Добавить в цитаты Настройки чтения

Страница 87 из 101

— Закурить найдется, папаша? — спросил боец, поравнявшись с Зимоглядовым.

— Некурящий, — сухо ответил Зимоглядов.

— Вот это зря, — убежденно сказал боец. — Табачок — он сердце греет.

Боец был молодой, худющий, весь какой-то высохший. «И с такими-то воевать?» — подумал Зимоглядов, а вслух сказал, не скрывая раздражения:

— Кровь не согреет, так и табак — мертвому припарка. Отступаешь небось?
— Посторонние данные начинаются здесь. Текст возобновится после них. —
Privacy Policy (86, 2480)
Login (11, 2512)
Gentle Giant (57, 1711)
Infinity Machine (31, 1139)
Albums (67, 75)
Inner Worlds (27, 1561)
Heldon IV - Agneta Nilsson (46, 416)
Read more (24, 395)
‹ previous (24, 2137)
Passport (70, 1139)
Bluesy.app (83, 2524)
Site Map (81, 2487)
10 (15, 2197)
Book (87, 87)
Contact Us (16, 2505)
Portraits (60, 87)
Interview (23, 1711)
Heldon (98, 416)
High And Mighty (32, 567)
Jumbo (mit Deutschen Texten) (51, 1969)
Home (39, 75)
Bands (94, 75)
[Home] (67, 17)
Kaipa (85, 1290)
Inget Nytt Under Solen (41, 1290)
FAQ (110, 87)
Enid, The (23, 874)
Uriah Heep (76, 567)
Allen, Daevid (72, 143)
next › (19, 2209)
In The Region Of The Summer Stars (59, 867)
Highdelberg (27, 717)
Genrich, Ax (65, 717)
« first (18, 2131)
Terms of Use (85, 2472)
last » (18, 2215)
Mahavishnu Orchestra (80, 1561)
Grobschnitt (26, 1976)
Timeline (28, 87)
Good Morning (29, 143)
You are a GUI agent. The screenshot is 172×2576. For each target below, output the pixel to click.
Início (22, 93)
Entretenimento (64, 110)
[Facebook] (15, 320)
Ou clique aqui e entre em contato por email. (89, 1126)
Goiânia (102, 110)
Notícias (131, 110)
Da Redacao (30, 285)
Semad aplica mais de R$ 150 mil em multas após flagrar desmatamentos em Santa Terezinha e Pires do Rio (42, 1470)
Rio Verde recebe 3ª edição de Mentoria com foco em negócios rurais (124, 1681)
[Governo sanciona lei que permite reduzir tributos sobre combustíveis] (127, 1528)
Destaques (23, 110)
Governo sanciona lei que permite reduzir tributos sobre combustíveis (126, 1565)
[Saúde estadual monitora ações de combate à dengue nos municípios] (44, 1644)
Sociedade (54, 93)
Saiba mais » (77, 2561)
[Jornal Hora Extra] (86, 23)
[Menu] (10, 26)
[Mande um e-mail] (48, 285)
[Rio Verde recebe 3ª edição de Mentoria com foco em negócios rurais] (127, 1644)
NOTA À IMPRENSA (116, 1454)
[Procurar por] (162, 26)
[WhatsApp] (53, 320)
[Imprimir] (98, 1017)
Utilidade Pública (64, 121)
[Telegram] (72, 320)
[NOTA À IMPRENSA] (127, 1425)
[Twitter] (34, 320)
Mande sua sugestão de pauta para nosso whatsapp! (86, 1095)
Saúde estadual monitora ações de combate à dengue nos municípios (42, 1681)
Боец вскинул на него серые, с голубинкой, глаза. В них, усталых и грустных, не было того, чего так хотелось увидеть Зимоглядову — обреченности и тоски.

— И откуда слово такое выкопал, папаша? «Отступаешь»… Это не из нашенского словаря. Мелко пашешь, батя! Ты вот на мои ноги покалеченные глядишь и паникуешь. Верно, ногами я на восток иду, в Москву. А душой и сердцем — нет! А коль так, батя, значит, скоро наступать будем! «Наступать» — это слово русское, коренное.

И он, не ожидая, что скажет ему Зимоглядов, поковылял дальше.

«Наступать, — недобро усмехнулся Зимоглядов. — Куда уж, донаступались».

Теперь же, после разгрома немцев под Москвой, эти мысли воспринимались как издевка над самим собой…

Нальчик был сейчас совсем не такой, каким был в те дни, когда он, Зимоглядов, приезжал сюда вместе с Глебом. Было такое ощущение, будто с тех пор прошло много лет, будто жили они здесь с Глебом давным-давно, как бы еще в юности; и город был молодым, солнечным и зовущим, и они сами были другими. Сейчас же — и улицы, и деревья, и прохожие — все поблекло, на всем лежал грустный налет старости, несбывшихся надежд. Зимоглядову чудилось, что даже песни, взлетавшие над шагавшими в походном строю бойцами, звучали приглушенно и жестко.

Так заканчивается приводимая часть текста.